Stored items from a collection
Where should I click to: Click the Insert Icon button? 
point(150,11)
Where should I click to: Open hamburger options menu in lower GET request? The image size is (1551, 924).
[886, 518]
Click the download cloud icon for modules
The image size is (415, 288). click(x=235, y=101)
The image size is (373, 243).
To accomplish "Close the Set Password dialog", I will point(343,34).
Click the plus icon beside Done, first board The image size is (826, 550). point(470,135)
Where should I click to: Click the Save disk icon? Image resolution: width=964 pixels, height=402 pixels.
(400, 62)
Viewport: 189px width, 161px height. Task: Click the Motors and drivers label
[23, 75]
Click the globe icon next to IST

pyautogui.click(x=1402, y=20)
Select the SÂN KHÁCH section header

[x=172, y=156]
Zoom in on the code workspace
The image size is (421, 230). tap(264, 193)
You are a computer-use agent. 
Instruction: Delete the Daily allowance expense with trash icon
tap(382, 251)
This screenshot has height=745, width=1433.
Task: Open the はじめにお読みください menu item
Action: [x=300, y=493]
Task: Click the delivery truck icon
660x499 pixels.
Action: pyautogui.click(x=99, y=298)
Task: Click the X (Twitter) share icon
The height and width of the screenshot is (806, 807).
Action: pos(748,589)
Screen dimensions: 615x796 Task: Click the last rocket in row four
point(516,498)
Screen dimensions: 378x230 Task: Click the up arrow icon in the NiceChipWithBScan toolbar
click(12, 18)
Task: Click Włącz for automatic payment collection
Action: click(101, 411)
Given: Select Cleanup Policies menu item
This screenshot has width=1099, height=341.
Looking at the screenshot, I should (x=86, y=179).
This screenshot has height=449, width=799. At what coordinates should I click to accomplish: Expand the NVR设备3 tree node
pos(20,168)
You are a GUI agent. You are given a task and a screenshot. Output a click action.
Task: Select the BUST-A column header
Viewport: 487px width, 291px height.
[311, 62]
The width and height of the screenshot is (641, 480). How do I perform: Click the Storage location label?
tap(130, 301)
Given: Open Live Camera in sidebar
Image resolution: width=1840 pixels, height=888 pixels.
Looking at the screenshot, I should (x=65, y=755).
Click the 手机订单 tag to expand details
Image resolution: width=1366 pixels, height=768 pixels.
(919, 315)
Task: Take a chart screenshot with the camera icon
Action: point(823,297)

#### [What to work on]
Write out the part of the records that opens with the line containing "You are a computer-use agent." and closes with the line containing "point(516,498)", swapping "delivery truck" for "moving van" and keeping everything else the same.

#### [Expected answer]
You are a computer-use agent. 
Instruction: Delete the Daily allowance expense with trash icon
tap(382, 251)
This screenshot has height=745, width=1433.
Task: Open the はじめにお読みください menu item
Action: [x=300, y=493]
Task: Click the moving van icon
660x499 pixels.
Action: pyautogui.click(x=99, y=298)
Task: Click the X (Twitter) share icon
The height and width of the screenshot is (806, 807).
Action: pos(748,589)
Screen dimensions: 615x796 Task: Click the last rocket in row four
point(516,498)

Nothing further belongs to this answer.